Well-Known Ohio Giant Falls

Well-Known Ohio Giant Falls

By Mark Melotik

Sometimes the planets align and a big buck simply gets dropped in your lap. Talk to Ohio’s Eric Phillips, and it’s likely you’ll come away believing that’s exactly what happened last Dec. 17 — the second day of the state’s gun season. That’s when he bagged a well-known Buckeye State brute not far from his front door stoop.

Another take might be that the 57-year-old’s 2023 success might have been just reward for passing several iffy shots at the very same bruiser buck earlier during bow season.

“I had been drinking coffee, I got a late start that second morning, and I just walked out on my driveway and he was standing there,” Eric said of the fateful December day on his farm-country spread. Now on autopilot, Eric leveled his rifle chambered in 350 Legend and fired; the buck that was standing maybe 100 yards from his driveway dropped almost instantly. Until he walked up to it, the excited hunter had not even realized the deer he had just shot was the same one he had been chasing all fall.

“All I saw was horns,” Eric recalled. “I didn’t even know it was that buck. It all happened in a few split seconds; I just wanted to be done, I figured it’s a buck I would be happy with.”

Eric suffers with a degenerative, hereditary spine condition that’s affected both his father and grandfather. It prevents him from sitting for more than one or two hours. He figures he has maybe one or two more seasons of hunting before he will have to call it quits.

That morning Eric had been on the way to his favorite stand located in his unassuming 16-acre woods, which is surrounded by large stretches of cut farm fields. The isolated wooded stretch is where, earlier that fall, Eric had captured almost daily trail camera photos of the big deer beginning in September. And it’s where he passed the big deer with his bow on several occasions as it skirted his stand just 35 yards away. But Eric knew those encounters weren’t quality bow shots.

“It’s pretty thick in there, and you can’t really shoot more than about 30 yards,” he said. “I saw him come through a few times, he was at 35, 40 yards, but they weren’t good shots.”

 
Eric was one of several locals who had known of the buck.
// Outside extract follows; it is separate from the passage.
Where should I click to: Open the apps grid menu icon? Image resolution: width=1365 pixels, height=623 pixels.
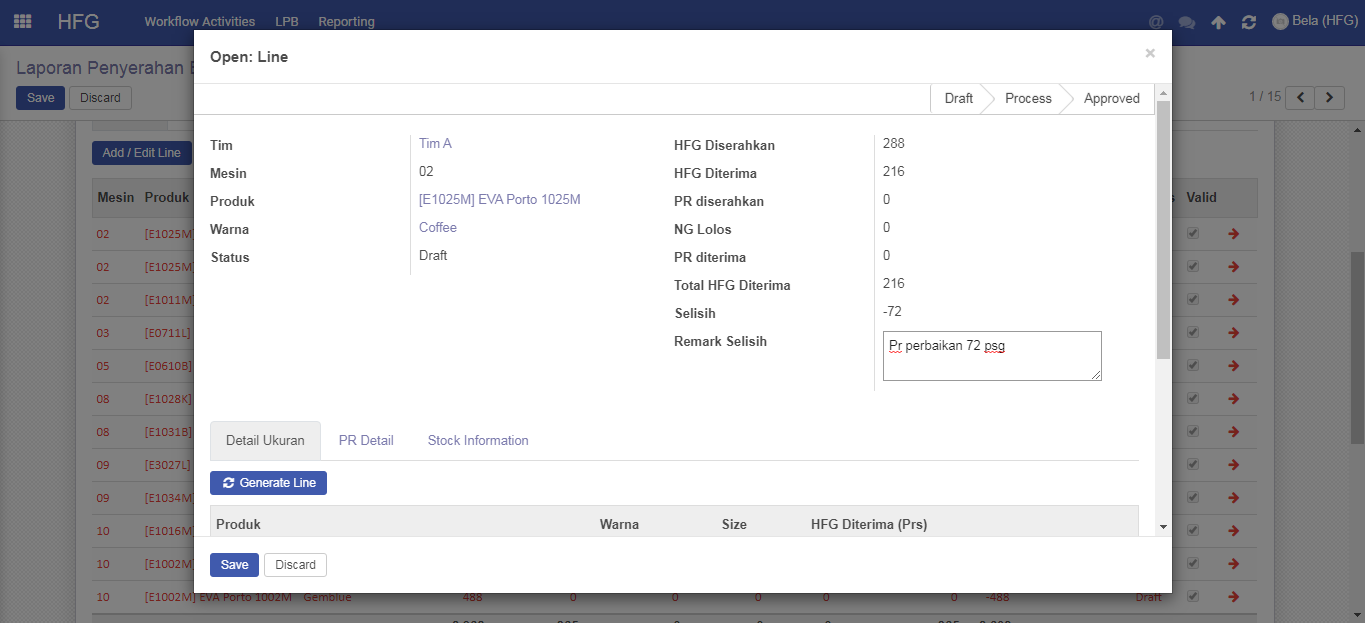tap(22, 21)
 “All the area farmers had seen him. I know of at least six who knew of him,” Eric said. “One was close to a mile away, so he traveled quite a good distance. After the fact I learned that one had shot and hit him in the elbow during archery season — he walked with a limp — and a neighbor’s daughter had also seen him during archery season but couldn’t get a shot.”
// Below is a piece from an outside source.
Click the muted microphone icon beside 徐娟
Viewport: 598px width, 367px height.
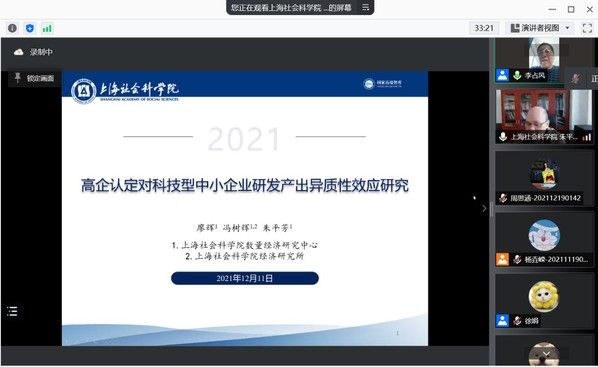(x=517, y=321)
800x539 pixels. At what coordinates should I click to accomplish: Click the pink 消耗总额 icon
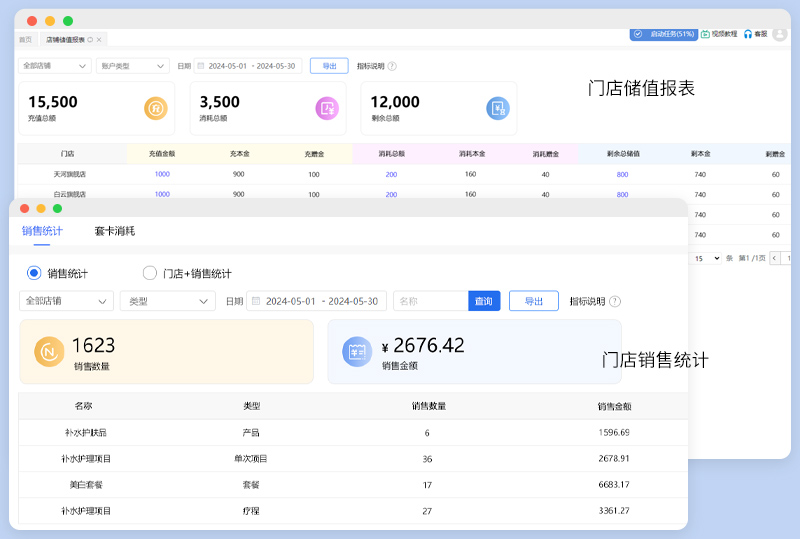point(327,108)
After learning of Eric’s success, neighbors urged him to get the buck mounted.

“I wasn’t going to, but people around here said I had to get it mounted, so I did. It looks good. I have it in the living room with my other deer.”

Eric guesses he’s taken about 25 bucks over the years, including a handful of “good ones,” with his previous best a 150-incher. But the deer he’s currently most proud of is a 100-inch 10-pointer he helped his 17-year-old grandson Coltin bag during the 2023 youth gun season.

It’s the reason Eric was using a 350 Legend rifle during his own hunt. He had purchased the gun for Coltin’s use and wanted to make the season even more memorable by anchoring his own deer with the same gun. Mission accomplished, and a prouder grandpa you could not find.

“He did everything exactly the way I taught him,” he said. “The buck came out, and he was so patient, at first telling me, ‘It’s not a good shot, I gotta wait.’ Coltin was as patient as a saint, and it was a nice, safe shot. He took out the heart. I have more great memories of that buck than mine.”

Regardless, Eric’s Columbiana County buck will now forever be honored in the BTR records. The tale of the tape is impressive, with an official score of 197 4/8. Main beams measure 21 7/8 (right) and 22 4/8 inches, with the rack featuring a 16 4/8 inside spread, as well as 26 7/8 inches of irregular right-side points, and 16 7/8 inches of irregular left-side points.